“Then I shouldn’t think your friend Marjorie would care for her.”
“Oh, she likes anybody,” said Ruth, anxious to dismiss the other girl from the mind of her room-mate. “Let’s finish putting up the pictures.”
“Anyway,” said Ethel, “I want to know Marjorie Wilkinson. She looks promising.”
The sophomores had secured the gymnasium for their reception to the freshmen. All the afternoon of the following day, the committee was busy with the decorations. The girls had gone into the woods and returned with their arms full of autumn leaves and wild asters. They twined branches through the apparatus; they covered the walls with school banners; and they pinned orange crepe paper over the bright electric bulbs to soften the glare. At quarter of six, Frances Wright, the sophomore president, surveyed the hall approvingly.
“You’d never recognize the old gym, would you?” she remarked to Ethel, as the girls started toward the door.
The sophomores all ate rather hastily that evening, in their anxiety to precede their guests at the reception. Shortly after eight, the freshmen began to arrive in groups. Ruth, accompanied by her three friends—Doris Sands, Evelyn Hopkins, and Mae VanHorn, was among the first to appear.
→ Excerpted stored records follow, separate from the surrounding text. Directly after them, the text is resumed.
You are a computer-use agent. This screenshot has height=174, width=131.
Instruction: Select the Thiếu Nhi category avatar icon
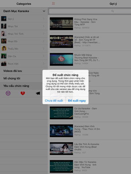[x=4, y=49]
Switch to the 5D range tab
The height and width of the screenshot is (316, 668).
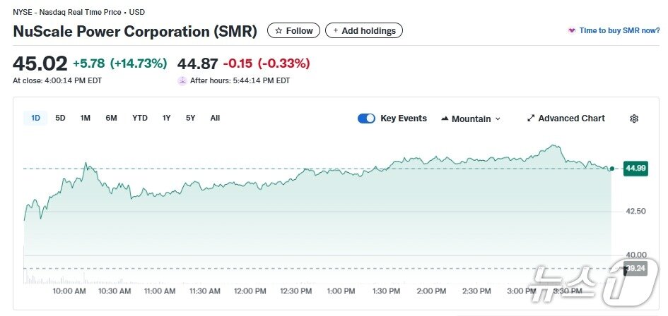pyautogui.click(x=61, y=118)
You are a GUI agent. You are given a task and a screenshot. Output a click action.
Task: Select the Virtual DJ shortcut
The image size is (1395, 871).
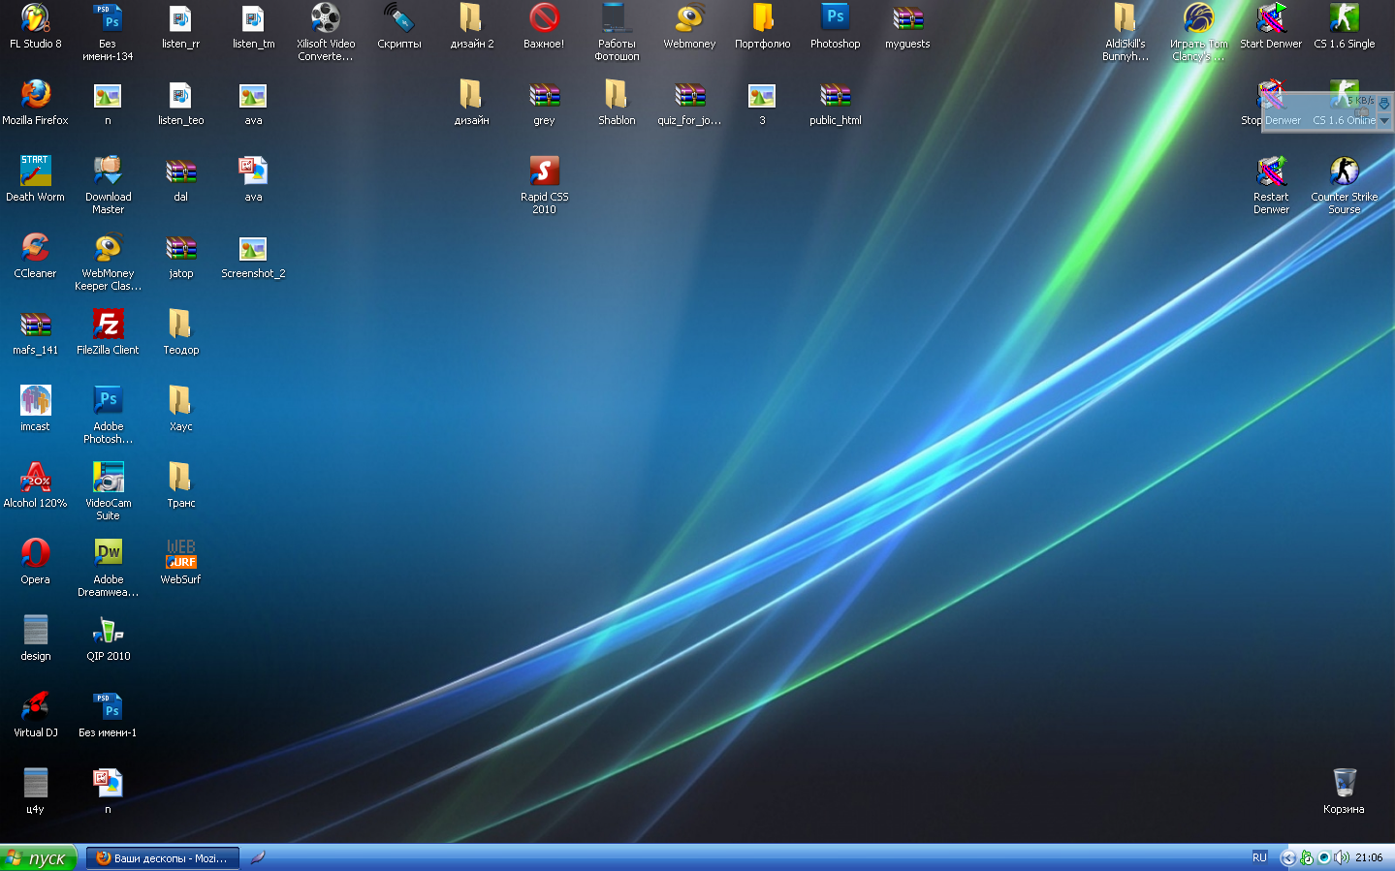(x=35, y=707)
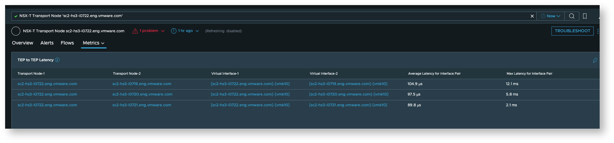Viewport: 614px width, 143px height.
Task: Click the entity circle icon beside node name
Action: tap(16, 31)
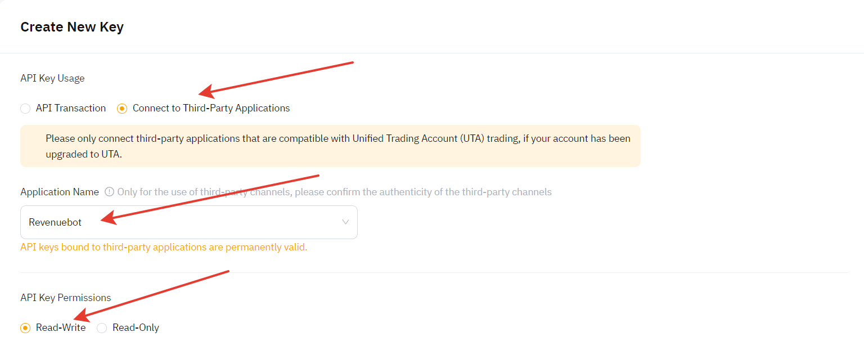Expand the Application Name dropdown chevron

pos(346,222)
Marjorie and Lily came very late. Lily had encountered difficulty in dressing—“Without mother’s maid to help me,” she had explained to her room-mate; and Marjorie had patiently waited for her. Almost everyone else was there when they finally arrived.
The reception committee had become scattered, but Frances Wright noticed the newcomers as they entered the room, and went forward to greet them.
“We’re awfully glad to see you, girls,” she said cordially. “Will you forgive me if I ask you your names?”
“Certainly,” replied Marjorie, graciously complying with the president’s request.